Gottlieb has said he will recuse himself from agency decisions for a year involving more than 20 companies he has worked for, invested in or had some other kind of financial relationship with, according to his federal ethics filings. That includes two big pharmaceutical firms, GlaxoSmithKline and Bristol-Myers Squibb. He also has said he would resign as a member of Glaxo’s product investment board.
There is no evidence in Gottlieb’s financial disclosure statements that he has accepted any payments from Cephalon, which was acquired in 2011 by Teva Pharmaceuticals. The company did not respond to requests for comment.
In a document submitted to a Senate committee as part of the confirmation process and obtained by The Post, Gottlieb wrote that “none of my actions were undertaken on behalf of, or intended to benefit, a particular person or company. Rather, my role was to represent the agency’s public health positions.”
Gottlieb called publicly in 2012 for the DEA to relinquish its control over the manufacture of drugs that contain controlled substances and transfer that authority to the Department of Health and Human Services.
Cephalon pleaded guilty in 2008 to illegally promoting the fentanyl lollipops — marketed under the name Actiq — and two other drugs, and paid a $425 million fine. The Justice Department said the company instructed its large sales force to focus on physicians other than oncologists and to promote Actiq for a wide variety of pain despite the restrictions imposed by the FDA.
According to court papers in a related case, just 1 percent of the prescriptions filled for Actiq in the first six months of 2006 were written by cancer doctors. The company’s revenue from the drug soared in just a few years.
“Whoever is in charge of the FDA must put the people’s safety over drug company profits,” said Sen. Sherrod Brown (D-Ohio), who has joined Markey in criticizing Gottlieb.
Since long before the opioid crisis mushroomed into the epidemic it is now, the FDA and the DEA have fought over whether the public needs more narcotics. (The fentanyl responsible for a surge in overdose deaths in the past few years is almost entirely a synthetic black-market version, not the drug produced for medical use.)
The DEA controls the annual “quota” of drugs containing controlled substances that are produced in the United States each year, and it assigns each manufacturer a certain portion of that allotment.
The 2006 fight between the two agencies over a possible shortage festered for months.

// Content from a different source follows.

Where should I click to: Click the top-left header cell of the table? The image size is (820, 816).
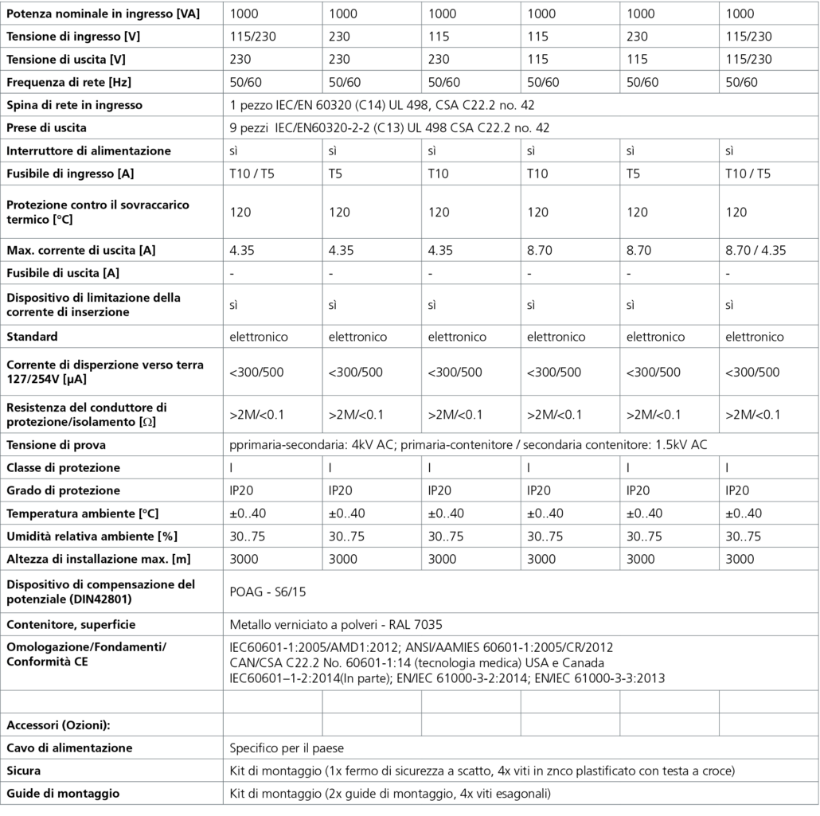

Cephalon told FDA that it was running low on fentanyl because it was trying to produce its own branded Actiq as well as supplying two generic companies with versions of the lollipop, according to a letter from Steven Galson, then director of FDA’s Center for Drug Evaluation and Research, which monitors the U.S. drug supply. And the company had to destroy a sizable quantity of the painkiller because of a manufacturing problem, it said.
The FDA agreed. “This will result in a shortage which is anticipated to last approximately 10 weeks,” Galson wrote in a letter to a DEA official obtained by The Post.
The DEA was not convinced. The agency also met with Cephalon and said the public faced no shortage of the painkiller, because Cephalon had enough on hand and the two generic companies had more, according to a letter from then-Deputy Administrator Michele Leonhart to the FDA. It warned the FDA not to declare a shortage of Actiq or to suggest the use of another Cephalon fentanyl product, Fentora.
The episode was curious for another reason. The meeting came little more than three weeks before the start of 2007, when Cephalon would gain access to its full fentanyl quota for the next calendar year. Leonhart said she had difficulty understanding why Cephalon needed more fentanyl with so little time remaining until 2007.
“We find no basis to conclude that Cephalon must be given additional quota to use over the remaining 18 days of 2006,” she wrote.
Alice Crites contributed to this report.